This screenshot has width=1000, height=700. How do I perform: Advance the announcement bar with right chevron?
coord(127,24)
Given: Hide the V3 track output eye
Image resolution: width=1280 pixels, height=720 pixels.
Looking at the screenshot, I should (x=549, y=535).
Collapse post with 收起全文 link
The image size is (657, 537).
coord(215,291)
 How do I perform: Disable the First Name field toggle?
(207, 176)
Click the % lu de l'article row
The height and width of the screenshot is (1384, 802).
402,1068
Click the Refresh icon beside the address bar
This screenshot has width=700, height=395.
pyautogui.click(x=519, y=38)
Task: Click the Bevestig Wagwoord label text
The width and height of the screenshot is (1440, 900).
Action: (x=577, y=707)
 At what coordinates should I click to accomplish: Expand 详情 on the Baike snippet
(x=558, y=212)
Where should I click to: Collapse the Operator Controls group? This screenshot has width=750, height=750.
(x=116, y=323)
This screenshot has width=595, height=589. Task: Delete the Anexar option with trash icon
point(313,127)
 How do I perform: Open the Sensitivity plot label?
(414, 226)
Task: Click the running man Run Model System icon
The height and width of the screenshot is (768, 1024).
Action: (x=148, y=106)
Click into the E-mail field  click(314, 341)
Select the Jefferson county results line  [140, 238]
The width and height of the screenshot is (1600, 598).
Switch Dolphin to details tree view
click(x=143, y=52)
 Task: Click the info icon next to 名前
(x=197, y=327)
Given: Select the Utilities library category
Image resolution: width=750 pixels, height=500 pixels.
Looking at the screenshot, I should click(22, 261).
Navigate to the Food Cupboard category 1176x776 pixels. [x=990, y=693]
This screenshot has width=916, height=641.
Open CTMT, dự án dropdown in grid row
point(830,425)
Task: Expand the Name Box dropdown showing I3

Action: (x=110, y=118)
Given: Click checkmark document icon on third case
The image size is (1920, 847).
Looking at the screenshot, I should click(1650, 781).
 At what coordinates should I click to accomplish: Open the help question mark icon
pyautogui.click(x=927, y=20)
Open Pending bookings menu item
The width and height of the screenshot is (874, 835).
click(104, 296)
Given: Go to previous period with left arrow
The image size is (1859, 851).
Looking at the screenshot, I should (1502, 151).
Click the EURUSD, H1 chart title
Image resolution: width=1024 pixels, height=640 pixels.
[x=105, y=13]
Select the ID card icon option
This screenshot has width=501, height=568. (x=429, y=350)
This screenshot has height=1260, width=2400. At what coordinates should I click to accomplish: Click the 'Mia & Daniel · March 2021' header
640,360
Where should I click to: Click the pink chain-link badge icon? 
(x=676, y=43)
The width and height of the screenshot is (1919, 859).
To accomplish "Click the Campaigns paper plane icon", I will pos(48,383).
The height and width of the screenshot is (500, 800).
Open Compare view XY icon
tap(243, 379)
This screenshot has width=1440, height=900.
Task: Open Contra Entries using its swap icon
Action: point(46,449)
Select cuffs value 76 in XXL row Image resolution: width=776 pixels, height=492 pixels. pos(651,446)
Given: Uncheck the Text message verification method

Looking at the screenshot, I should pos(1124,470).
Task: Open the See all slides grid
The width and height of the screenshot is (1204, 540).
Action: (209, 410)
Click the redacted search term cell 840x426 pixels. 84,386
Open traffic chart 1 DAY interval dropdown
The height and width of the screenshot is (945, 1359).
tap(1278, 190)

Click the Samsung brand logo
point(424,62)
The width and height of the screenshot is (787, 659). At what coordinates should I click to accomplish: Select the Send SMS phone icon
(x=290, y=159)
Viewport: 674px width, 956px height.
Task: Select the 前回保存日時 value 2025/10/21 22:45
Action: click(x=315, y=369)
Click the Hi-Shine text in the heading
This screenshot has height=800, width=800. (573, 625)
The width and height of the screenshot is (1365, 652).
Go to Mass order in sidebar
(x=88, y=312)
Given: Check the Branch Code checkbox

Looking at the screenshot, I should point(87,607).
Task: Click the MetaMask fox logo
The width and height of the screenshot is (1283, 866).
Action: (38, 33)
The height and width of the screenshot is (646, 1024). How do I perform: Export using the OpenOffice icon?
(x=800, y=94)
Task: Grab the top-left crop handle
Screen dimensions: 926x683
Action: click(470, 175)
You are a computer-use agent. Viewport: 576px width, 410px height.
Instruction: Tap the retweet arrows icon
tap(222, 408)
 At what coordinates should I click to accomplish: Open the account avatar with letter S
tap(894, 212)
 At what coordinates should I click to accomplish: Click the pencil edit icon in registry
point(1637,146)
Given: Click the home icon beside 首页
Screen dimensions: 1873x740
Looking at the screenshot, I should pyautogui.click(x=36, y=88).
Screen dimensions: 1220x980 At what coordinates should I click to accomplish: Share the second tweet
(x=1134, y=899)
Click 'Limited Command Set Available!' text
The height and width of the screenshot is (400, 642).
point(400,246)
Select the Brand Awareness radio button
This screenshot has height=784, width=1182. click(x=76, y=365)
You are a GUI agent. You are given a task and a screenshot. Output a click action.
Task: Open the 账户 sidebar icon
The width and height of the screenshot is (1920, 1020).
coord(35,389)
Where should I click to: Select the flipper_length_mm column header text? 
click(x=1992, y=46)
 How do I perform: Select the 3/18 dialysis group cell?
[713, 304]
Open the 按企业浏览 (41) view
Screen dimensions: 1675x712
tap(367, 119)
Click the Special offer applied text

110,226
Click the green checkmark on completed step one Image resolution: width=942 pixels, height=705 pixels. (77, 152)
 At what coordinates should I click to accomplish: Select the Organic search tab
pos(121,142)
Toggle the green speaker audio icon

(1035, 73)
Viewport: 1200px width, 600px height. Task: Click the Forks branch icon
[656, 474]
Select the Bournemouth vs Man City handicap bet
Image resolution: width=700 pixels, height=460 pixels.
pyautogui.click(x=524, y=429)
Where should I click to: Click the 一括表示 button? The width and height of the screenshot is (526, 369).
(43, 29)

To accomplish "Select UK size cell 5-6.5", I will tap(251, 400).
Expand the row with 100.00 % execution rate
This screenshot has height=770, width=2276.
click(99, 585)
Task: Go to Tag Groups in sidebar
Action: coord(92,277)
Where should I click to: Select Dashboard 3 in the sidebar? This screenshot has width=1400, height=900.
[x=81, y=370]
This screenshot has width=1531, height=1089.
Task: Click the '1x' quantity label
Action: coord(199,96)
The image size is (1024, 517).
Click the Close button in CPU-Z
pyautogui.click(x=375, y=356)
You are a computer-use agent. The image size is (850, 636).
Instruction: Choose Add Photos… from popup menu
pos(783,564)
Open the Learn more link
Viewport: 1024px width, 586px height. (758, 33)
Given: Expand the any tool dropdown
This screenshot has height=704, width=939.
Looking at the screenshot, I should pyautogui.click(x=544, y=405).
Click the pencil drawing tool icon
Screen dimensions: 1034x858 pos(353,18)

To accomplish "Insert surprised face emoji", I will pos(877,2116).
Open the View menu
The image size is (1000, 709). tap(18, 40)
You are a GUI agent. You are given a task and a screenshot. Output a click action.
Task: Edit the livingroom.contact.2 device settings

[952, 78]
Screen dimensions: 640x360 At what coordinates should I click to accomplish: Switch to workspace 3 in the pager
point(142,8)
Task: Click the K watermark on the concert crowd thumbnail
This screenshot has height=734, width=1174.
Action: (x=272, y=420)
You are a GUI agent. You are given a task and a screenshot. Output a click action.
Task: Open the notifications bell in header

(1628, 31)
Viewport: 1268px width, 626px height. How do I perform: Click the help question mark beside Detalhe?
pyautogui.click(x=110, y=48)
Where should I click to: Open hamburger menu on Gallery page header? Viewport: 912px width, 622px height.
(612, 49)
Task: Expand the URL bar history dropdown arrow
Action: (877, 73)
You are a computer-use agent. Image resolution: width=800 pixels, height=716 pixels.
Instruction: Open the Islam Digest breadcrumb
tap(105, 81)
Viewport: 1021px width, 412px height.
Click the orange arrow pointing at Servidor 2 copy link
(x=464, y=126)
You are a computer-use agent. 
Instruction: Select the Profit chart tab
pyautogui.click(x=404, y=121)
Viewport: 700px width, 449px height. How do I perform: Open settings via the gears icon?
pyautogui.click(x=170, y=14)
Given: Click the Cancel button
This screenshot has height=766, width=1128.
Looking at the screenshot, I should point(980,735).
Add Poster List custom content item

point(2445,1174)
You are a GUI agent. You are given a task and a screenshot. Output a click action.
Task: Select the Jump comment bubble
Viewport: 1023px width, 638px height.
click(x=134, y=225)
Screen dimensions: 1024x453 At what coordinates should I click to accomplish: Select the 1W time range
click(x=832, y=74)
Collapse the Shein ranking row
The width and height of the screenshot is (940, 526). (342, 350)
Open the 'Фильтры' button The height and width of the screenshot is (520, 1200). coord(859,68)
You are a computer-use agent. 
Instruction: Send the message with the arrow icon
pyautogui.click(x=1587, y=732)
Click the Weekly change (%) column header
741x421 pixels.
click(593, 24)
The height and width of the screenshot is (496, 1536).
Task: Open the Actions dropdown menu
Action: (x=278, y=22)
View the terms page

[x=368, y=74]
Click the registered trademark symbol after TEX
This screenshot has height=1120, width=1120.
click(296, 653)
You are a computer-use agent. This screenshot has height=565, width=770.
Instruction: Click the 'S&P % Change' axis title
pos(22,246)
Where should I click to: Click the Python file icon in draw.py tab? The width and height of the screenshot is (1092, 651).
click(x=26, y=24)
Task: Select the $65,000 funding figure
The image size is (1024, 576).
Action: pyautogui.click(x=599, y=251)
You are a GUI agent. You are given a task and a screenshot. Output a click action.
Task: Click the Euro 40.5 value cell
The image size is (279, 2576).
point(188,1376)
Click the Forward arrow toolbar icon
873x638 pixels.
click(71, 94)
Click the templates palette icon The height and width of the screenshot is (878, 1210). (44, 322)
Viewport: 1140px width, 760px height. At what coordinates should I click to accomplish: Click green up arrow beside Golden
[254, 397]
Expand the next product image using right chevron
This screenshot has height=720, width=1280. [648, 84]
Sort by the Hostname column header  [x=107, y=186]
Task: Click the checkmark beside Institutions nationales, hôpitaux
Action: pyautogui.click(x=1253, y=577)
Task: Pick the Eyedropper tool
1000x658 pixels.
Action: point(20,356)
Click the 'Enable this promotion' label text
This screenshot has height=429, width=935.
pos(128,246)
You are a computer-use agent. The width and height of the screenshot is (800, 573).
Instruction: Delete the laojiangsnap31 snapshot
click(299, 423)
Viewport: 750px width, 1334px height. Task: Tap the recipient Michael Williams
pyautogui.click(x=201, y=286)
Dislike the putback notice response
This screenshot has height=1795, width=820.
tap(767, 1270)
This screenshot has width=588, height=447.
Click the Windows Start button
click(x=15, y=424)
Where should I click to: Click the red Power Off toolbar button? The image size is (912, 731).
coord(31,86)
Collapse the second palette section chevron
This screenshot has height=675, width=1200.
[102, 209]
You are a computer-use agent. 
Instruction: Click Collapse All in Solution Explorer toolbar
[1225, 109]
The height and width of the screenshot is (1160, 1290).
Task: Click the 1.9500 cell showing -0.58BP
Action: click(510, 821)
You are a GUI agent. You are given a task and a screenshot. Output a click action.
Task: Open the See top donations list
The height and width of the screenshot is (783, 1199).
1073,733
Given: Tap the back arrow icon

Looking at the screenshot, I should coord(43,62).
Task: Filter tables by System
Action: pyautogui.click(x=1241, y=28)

------------------------------

Pull each line holding "category" out of the listing.

Given: Select the Utilities library category
Navigate to the Food Cupboard category 1176x776 pixels. [x=990, y=693]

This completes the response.